I don’t know sign language or speak a foreign language or anything like that, but I know what it feels like to be a translator. Because at parent teacher conferences, my daughter’s teachers inevitably assume that since I’m an educator they can let the fancy-pants jargon fly. Which works for me, I can keep up. Unfortunately, there’s another parent at the table, and he doesn’t speak teacher-ese.
It kind of goes like this: The teacher tells us something, I run it through the filter to bring it down to civilian language, and tell my ex. He then either understands or doesn’t. If he gets it and has no questions, cool and the gang. If he doesn’t, it gets confusing, because instead of asking the teacher, he askes me, and then I’m stuck in a little place I like to call translation limbo.
Well, it’s parent teacher conference time again, and to celebrate I’m going to do a word of the week montage on basic reading terms you’ve probably heard from your child's teacher. Feel free to print this out and bring it with you. I’ll waive copyright laws in the name of a common good.
Phonemes are the smallest parts of spoken language. Phonemic awareness is the ability to hear, identify and manipulate these sounds. Phonics is an understanding of the relationship between the sounds of spoken language and the written language. More information and the typical progressional development in children can be found here.

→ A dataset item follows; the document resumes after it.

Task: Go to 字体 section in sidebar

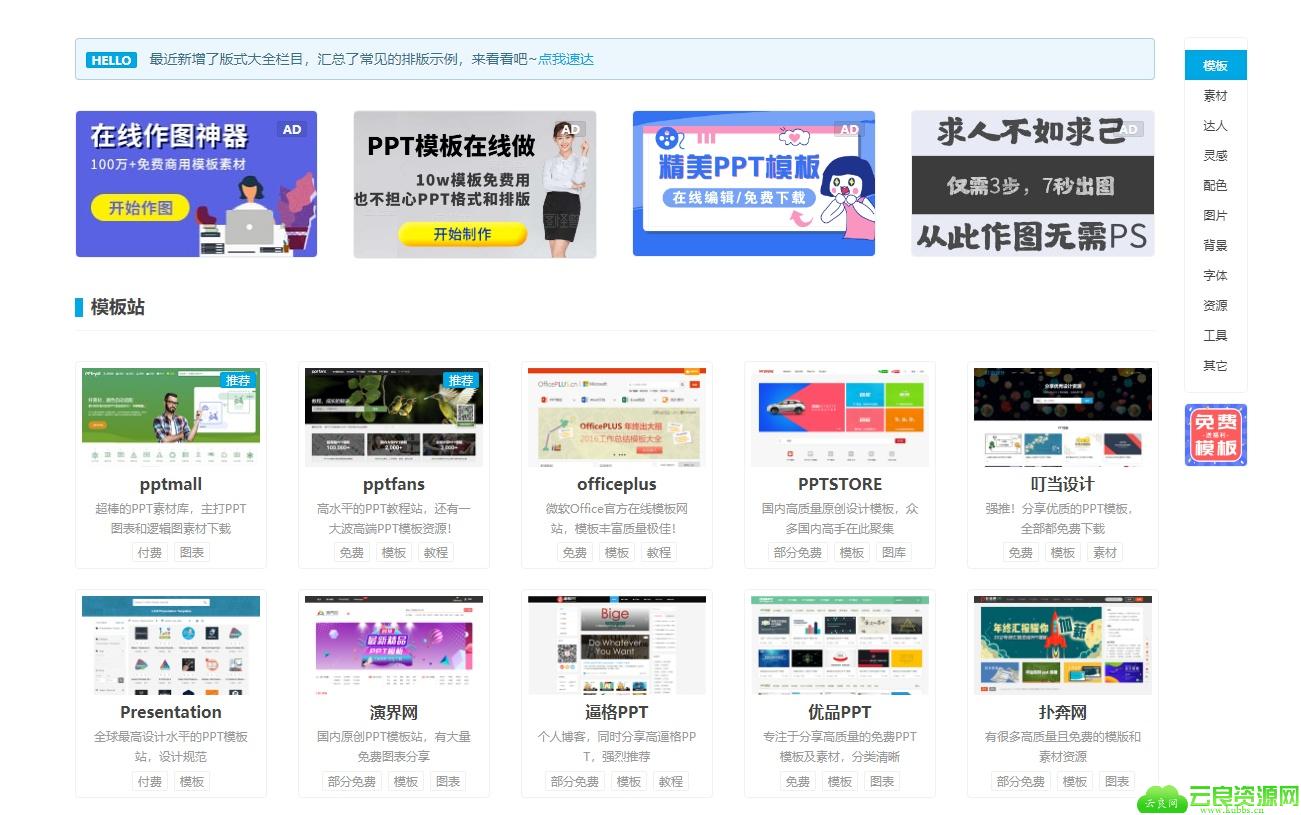Action: coord(1215,276)
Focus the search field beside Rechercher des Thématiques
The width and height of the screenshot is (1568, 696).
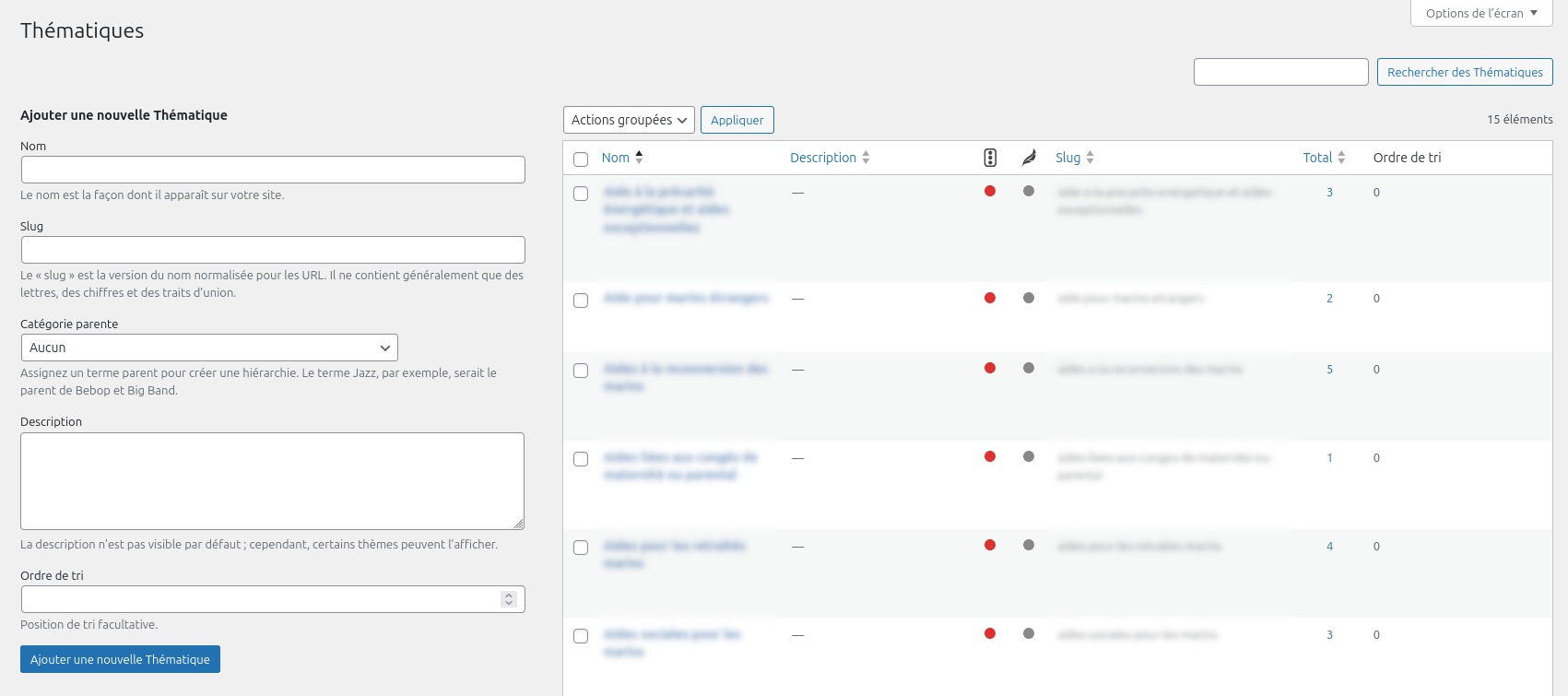(1280, 72)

Sight words are words a child can read without sounding out. Usually they’re referred to as Dolsch, after Dr. Dolsch, a researcher and the founder of this list of 220 commonly used words.
A word wall is a systematically organized collection of words alphabetically displayed in large letters on a wall in the classroom. Students use the word wall to promote vocabulary, aid in writing, and to notice similar phonetic and spelling patterns. Click here for more information on word walls.
No, I’m not printing this out for my ex. I’ll just forward him the link instead.